Derek actually has a 2 ft tall x 6 foot wide picture of this blown up in his house..the last few seconds as a reminder.  He really took this hard, rightfully so.

I asked him what happened and he said, "it was raining that day, and the stone slipped".  So that is the truth behind this video.

One of the most memorable moments in Worlds Strongest Man history..never before has there been an ending so close that would determine the winner by a mere second.


http://www.youtube.com/watch?v=jVcZlrWavUk


----------



## Magnus82 (Jan 12, 2014)

No kidding,  your training partner!   I remember watching that and going crazy.   As much as I loved Mariusz,  couldn't help but go with Derek.  He would have had it had it not slipped.  Wesley,  have you met or trained with others like Bill Kasmier or Mark Phillipe?


----------



## WesleyInman (Jan 12, 2014)

Magnus82 said:


> No kidding,  your training partner!   I remember watching that and going crazy.   As much as I loved Mariusz,  couldn't help but go with Derek.  He would have had it had it not slipped.  Wesley,  have you met or trained with others like Bill Kasmier or Mark Phillipe?



Yes  I work for WSM in the US..so I have been fortunate enough to meet, hang out with and even train with most of the guys...

Mark Phillipe I haven't seen in several years to be honest..

Kazmaier..I have worked with him numerous times....

The WSM family is a very close knit family...everyone is very open and willing to take the time to sit and help you, or discuss strategy unlike my BBing days.

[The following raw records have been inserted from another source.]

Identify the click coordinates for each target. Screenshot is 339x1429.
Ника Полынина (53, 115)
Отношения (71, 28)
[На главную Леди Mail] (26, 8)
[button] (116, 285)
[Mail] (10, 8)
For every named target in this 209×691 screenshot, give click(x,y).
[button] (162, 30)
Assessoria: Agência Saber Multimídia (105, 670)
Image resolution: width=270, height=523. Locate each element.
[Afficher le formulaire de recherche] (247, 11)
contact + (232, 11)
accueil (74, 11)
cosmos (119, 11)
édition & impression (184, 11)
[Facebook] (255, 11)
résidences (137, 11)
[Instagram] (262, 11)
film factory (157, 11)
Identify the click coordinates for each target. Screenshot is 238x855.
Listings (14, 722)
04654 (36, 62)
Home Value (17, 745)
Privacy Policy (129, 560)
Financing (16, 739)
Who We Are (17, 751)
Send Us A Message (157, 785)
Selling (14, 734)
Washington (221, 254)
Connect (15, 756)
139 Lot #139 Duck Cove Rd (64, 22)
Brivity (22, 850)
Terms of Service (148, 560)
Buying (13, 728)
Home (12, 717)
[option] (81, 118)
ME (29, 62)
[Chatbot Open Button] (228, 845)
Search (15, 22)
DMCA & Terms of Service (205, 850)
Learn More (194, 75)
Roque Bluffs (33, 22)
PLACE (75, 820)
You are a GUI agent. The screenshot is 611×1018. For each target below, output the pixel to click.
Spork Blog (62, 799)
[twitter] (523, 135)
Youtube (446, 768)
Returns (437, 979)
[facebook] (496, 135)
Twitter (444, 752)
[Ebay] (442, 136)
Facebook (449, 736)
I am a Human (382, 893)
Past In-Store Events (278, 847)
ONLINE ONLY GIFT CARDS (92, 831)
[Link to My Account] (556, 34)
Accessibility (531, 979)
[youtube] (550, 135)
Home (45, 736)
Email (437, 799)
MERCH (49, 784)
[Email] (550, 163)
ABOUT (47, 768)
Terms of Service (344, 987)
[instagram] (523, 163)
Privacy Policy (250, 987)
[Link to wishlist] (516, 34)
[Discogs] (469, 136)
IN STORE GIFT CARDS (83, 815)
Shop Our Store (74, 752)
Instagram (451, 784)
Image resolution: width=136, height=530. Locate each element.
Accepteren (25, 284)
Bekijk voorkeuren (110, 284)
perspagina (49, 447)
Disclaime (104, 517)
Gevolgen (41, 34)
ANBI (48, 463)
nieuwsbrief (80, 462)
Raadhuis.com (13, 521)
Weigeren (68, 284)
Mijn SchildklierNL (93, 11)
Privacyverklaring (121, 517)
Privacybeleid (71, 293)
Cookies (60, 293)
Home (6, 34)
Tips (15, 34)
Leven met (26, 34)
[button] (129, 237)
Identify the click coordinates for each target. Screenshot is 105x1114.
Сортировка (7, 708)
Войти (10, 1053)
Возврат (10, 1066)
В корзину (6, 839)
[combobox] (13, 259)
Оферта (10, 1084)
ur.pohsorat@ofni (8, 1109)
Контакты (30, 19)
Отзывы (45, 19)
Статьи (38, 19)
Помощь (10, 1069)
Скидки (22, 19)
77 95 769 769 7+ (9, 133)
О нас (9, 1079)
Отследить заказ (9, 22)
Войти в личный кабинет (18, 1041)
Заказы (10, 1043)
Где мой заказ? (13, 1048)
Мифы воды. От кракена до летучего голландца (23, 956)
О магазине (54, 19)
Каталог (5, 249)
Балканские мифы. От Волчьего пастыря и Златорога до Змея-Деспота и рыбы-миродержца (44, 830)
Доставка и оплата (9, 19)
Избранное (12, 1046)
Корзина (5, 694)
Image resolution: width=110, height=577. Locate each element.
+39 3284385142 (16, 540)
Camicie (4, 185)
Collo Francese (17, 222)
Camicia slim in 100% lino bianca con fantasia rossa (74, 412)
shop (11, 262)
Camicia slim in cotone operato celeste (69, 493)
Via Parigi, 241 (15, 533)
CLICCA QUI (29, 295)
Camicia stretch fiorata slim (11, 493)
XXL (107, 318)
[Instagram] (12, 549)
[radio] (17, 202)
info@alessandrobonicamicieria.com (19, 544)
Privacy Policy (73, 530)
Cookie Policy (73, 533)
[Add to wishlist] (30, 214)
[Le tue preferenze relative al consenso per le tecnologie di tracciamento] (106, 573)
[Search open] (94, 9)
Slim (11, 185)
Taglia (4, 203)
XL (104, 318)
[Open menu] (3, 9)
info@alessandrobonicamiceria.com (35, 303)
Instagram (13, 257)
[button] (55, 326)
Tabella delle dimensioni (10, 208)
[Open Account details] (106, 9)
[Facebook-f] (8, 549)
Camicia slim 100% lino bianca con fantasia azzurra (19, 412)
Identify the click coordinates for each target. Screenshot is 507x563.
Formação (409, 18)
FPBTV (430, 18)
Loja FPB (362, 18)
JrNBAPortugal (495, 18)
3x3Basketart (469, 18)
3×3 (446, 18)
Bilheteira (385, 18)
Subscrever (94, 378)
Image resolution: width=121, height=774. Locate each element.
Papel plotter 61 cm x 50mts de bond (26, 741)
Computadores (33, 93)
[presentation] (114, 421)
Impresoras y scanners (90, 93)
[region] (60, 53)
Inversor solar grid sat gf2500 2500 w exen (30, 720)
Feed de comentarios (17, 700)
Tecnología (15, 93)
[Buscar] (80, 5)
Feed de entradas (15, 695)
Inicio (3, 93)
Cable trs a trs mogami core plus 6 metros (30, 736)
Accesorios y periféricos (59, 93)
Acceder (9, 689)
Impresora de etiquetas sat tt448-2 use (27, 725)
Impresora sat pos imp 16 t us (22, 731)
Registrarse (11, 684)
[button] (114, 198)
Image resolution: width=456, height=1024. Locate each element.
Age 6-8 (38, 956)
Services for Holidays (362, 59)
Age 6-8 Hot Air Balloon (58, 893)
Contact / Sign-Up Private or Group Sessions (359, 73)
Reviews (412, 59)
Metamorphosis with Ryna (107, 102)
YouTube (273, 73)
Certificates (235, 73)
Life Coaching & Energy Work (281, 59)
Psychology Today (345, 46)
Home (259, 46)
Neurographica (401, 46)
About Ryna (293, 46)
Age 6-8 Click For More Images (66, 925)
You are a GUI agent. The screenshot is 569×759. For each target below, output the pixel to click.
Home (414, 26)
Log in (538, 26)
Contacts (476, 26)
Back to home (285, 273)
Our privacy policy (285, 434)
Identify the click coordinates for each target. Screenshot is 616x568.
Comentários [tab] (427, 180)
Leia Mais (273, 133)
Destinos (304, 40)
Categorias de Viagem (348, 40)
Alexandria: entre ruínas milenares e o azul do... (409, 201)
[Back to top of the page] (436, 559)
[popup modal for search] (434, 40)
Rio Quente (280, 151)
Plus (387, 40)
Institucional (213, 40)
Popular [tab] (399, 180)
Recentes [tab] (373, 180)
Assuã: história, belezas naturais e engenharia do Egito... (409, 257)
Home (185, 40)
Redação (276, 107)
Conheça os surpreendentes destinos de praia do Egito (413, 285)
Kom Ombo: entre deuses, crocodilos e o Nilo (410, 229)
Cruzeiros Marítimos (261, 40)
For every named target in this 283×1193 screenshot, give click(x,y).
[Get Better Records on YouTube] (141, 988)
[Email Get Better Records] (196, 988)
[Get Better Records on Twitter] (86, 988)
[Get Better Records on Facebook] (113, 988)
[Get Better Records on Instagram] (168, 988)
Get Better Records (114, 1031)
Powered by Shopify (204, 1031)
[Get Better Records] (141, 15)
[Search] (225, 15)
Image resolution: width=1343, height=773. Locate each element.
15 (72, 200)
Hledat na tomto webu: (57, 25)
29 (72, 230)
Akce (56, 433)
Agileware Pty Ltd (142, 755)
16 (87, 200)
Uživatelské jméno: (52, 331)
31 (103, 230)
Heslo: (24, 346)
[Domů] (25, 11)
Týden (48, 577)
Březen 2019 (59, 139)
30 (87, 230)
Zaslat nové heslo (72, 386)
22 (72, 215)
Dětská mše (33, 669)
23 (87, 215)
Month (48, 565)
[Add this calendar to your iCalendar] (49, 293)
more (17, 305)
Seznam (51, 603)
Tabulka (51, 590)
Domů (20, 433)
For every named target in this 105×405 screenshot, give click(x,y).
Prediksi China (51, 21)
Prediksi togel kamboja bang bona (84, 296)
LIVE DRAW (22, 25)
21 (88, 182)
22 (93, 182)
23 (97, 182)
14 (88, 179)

Even Pudzianowski is decent in the past 2 years..he used to be ridiculous..Wouldn't even speak to the other athletes..but once Derek beat him he has come around quite a bit...

This 2008 contest was heartbreaking..even now I see it and I cringe...I feel so bad for him..that was his year for a fact.  He had Pudz..one of the legends of the sport.


----------



## psych (Jan 12, 2014)

that's nuts


----------



## Ironbuilt (Jan 12, 2014)

Yeah that was nuts. Good to see u pop in Wesley!


----------



## dorian777 (Jan 12, 2014)

One of the most exciting WSMs in history.


----------



## Phoe2006 (Jan 13, 2014)

Awesome one


----------



## gobot (Jan 13, 2014)

I love reading articles about Derek every time he's in Flex.  He's definitely one of my favs.


----------



## d2r2ddd (Jan 14, 2014)

damn ! that was so .........so close


----------